Its original recipe, more than a century old, is tucked away in a highly secure, temperature-controlled family archive in India’s capital. But the sugary summer cooler Rooh Afza, with a poetic name that means “soul refresher” and evokes the narrow alleys of its birthplace of Old Delhi, has long reached across the heated borders of South Asia to quench the thirst of generations.
In Pakistan, the thick, rose-coloured syrup — called a sharbat or sherbet and poured from a distinctive long-neck bottle — is mixed with milk and crushed almonds as an offering in religious processions. In Bangladesh, a new groom often takes a bottle or two as a gift to his in-laws.
The same old taste is also there in new packaging to appeal to a new generation and to new drinkers: in the juice boxes in children’s school bags, in cheap one-time sachets hanging at tobacco stalls frequented by labourers, and in high-end restaurants where it’s whipped into the latest ice cream offering. As summer heat waves worsen, the drink’s reputation as a natural, fruits-and-herbs cooler that lowers body temperature and boosts energy — four-fifths of it is sugar — means that even a brief interruption in manufacturing results in huge outcries over a shortage.
The drink brings about $45 million of profit a year in India alone, its manufacturer says, most of it going to a trust that funds schools, universities and clinics. “It might be that one ingredient or couple of ingredients have changed because of availability, but by and large the formula has remained the same,” said Hamid Ahmed, a member of the fourth generation of the family who runs the expanded food wing of Hamdard Laboratories, which produces the drink.
In the summer of 1907 in Old Delhi, the young herbalist, Hakim Abdul Majid, sought a potion that could help ease many of the complications that come with the country’s unbearable heat — heat strokes, dehydration, diarrhoea. What he discovered was less medicine and more a refreshing sherbet. It was a hit. The bottles, glass then and plastic now, would fly off the shelves of his small medicine store, which he named Hamdard.
Majid died 15 years later, at 34. He was survived by his wife, Rabea Begum, and two sons; one was 14, and the other a toddler. Begum made a decision that turned Hamdard into an enduring force and set a blueprint for keeping it profitable for its welfare efforts at a time when politics would tear the country asunder.
She declared Hamdard a trust, with her and her two young sons as the trustees. The profits would go not to the family but largely to public welfare. The company’s biggest test came with India’s bloody partition. Somewhere between one million and two million people died, and families — including Begum’s — were split up. Hakim Abdul Hamid, the older son, stayed in India. He became a celebrated academic and oversaw Hamdard India.
Hakim Mohamad Said, the younger son, moved to the newly formed Pakistan. He gave up his role in Hamdard India to start Hamdard Pakistan and produce Rooh Afza there. He rose to become the governor of Pakistan’s Sindh Province but was assassinated in 1998. When in 1971 Pakistan was also split in half, with Bangladesh emerging as another country, the facilities producing Rooh Afza in those territories formed their own trust: Hamdard Bangladesh.

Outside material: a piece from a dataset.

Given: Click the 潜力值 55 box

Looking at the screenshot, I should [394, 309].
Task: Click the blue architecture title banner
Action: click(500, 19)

All three businesses are independent, run by extended members, or friends, of the young herbalist’s family. But what they offer is largely the same taste, with slight variations.
During a visit to Rooh Afza’s India factory in April, which coincided with Ramadan, workers in full protective gowns churned out 270,000 bottles a day. At the loading dock in the back, from dawn to dusk, two trucks at a time were loaded with more than a 1,000 bottles each and sent off to warehouses and markets across India.
Ahmed — who runs Hamdard’s food division, for which Rooh Afza remains the central product — is trying to broaden a mature brand with offshoots to attract consumers who have moved away from the sherbet in their teenage and young adult years. New products include juice boxes that mix Rooh Afza with fruit juice, a Rooh Afza yogurt drink and a Rooh Afza milkshake.
One survey the company conducted showed that half of Rooh Afza in Indian households was consumed as a flavour in milk, the rest in cold drinks. “We did our twist of milkshake,” Ahmed said, “which is Rooh Afza, milk and vanilla.”
Ahmed is proud of two products in particular. One is a sugar-free version of the original Rooh Afza, 15 years in the making as the company looked for the right substitute for sugar. More than twice the price of the original, it caters to a more affluent segment. “There is a growing market, for runners, athletes, those who watch what they eat and drink,” said Ahmed, also a runner.
With the other product, he is targeting those who can’t afford the 750-milliliter bottle, which sells for $2, offering one-time sachets that sell for 15 cents.